» **Records from a data collection**:
• • •

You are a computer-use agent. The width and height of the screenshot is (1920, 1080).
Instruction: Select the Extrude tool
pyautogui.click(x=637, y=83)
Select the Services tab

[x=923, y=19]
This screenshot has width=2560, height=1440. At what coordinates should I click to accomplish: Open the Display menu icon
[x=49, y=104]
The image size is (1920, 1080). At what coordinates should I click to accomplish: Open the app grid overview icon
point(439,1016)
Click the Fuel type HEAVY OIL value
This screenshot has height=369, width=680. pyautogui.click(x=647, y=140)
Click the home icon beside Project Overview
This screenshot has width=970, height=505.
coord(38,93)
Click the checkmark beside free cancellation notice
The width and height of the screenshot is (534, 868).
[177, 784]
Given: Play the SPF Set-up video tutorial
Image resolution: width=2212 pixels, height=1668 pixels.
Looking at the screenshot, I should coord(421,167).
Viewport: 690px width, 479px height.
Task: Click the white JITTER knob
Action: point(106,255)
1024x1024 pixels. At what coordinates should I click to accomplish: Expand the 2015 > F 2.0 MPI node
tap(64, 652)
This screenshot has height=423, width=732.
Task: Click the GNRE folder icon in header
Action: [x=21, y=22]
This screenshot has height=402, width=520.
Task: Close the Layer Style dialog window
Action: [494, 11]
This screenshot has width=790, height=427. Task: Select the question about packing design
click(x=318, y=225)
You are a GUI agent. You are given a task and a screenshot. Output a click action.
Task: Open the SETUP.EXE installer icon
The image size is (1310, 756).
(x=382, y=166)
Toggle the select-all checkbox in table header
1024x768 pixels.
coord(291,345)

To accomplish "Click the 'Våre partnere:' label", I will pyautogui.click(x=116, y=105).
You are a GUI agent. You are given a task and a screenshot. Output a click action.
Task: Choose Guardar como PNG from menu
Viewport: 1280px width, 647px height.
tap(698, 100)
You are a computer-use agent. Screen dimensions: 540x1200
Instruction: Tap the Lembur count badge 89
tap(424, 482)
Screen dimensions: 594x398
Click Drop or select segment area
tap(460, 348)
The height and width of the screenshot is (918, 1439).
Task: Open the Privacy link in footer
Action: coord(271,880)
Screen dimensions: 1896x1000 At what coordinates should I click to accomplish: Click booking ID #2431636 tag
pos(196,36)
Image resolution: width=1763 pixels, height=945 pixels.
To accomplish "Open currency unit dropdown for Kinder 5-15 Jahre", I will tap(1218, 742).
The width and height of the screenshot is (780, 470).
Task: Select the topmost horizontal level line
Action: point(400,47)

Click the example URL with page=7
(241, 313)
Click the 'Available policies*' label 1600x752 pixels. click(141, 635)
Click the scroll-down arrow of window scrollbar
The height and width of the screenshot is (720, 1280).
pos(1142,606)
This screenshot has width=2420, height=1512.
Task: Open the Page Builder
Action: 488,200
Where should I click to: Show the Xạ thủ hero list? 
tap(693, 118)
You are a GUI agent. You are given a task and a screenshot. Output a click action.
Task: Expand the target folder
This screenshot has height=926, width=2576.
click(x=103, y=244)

• • •

Format the material as a numbered list, leaving out blank lines, starting with the line that contains "Select the Services tab" and going on through the line that contains "point(439,1016)", and include nothing outside that span.

» **Reply**:
1. Select the Services tab
2. [x=923, y=19]
3. This screenshot has width=2560, height=1440. At what coordinates should I click to accomplish: Open the Display menu icon
4. [x=49, y=104]
5. The image size is (1920, 1080). At what coordinates should I click to accomplish: Open the app grid overview icon
6. point(439,1016)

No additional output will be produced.